Friday, December 25, 2015

A Proper Postscript

The tour of our friend’s new house was making its way back to the rest of the party when we stopped halfway down the stairwell. This tall, wiry fellow was standing in our way, seemingly as part of his plan. It was the same guy from earlier in the evening, the one who’d made a comment toward Emily that could be taken as eccentric, hilarious, or creepy from different angles. He continued to chat us up, relaxed yet intense, with these occasional off-the-wall remarks. I thought they were hilarious. Emily? The way she restrained a smirk while giving him the side-eye suggested she was either unsure of him or embarrassed to be amused. It took a few hours, but once she started responding back, it became clear that this guy was winning her over.

When Emily went to the kitchen with a friend, the guy leaned toward me and asked, “So, are you two affiliated?” I thought it was a quirky way of asking if we were dating. Quirky but memorable… you know, I guess that could summarize Jon and that whole encounter. I told him we were not an item, which gave him the green light to ask for Emily’s num--

“Oh, I’ve heard this part before,” Jenny interjected, willing to amuse me nonetheless as I completed the story.

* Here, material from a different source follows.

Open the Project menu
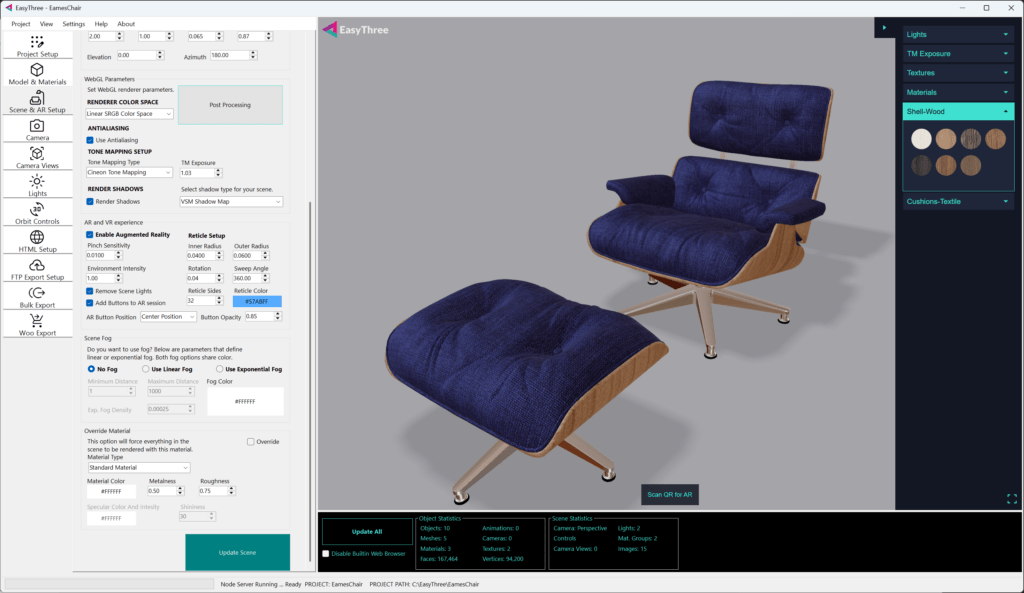Viewport: 1024px width, 593px height. [x=21, y=23]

The start of Jon and Emily, two friends I was about to visit, was familiar to Jenny. She probably first heard the story before we attended their wedding eight years ago. I’ll bet she’s heard the tale of their beginning at least five or six times. She’s used to me repeating stories. Call me (insert mediocre 90s sitcom you like more than you admittedly should), because I’m always on rerun.

The details of my friends’ first encounter weren’t even important at the time I was sharing them for the fifth sixth Nth occasion. I tell my wife passages like that all the time, sometimes in passing, sometimes to reshape a story with new information, sometimes using context to express a different sentiment, sometimes just because I like to share things with her.

I could apply a lot of that last (run-on) sentence to what it was like writing in this blog.




My dissertation defense was a long time coming. Although the project was completed in 2014, the idea originated seven years prior… give or take a month from the time this blog was last updated. I’ve written a lot in my area of study in that time. It’s funny, though: when it comes to me and “publishing,” I don’t just think of the sexual violence research. I reminisce on my writing prior to this, when I’d sit at a computer writing boxing articles from my bachelor apartment. I’ll say this: my area of research may be controversial among the general public, but I’ve never been called anything like “half breed hack” from someone reading my academic writing. Not to my knowledge, at least.

I experienced plenty of stumbling blocks along the way to completing my dissertation. I was regularly exhausted by a surly, ever-critical colleague who put it upon herself to judge my intentions before “allowing” me to proceed. There was the day I felt that fizzy head dizziness when I’d discovered that not only had my flash drive been corrupted, but also I’d been incorrectly backing up my research database (I’m savvy with computers like my neurotic dog is savvy with boxes blocking his way into a room). The biggest obstacle, though, was Mr. Procrastination. Putting things off a week was more the indirect roadblock. The momentum I lost by getting distracted by things like my clinical cases, deciding what Jenny and I should do to add to our (metaphorical) memory scrapbook, and checking IMDB to confirm which actors from a decades-old movie are now dead hurt my efficiency and really slowed me down.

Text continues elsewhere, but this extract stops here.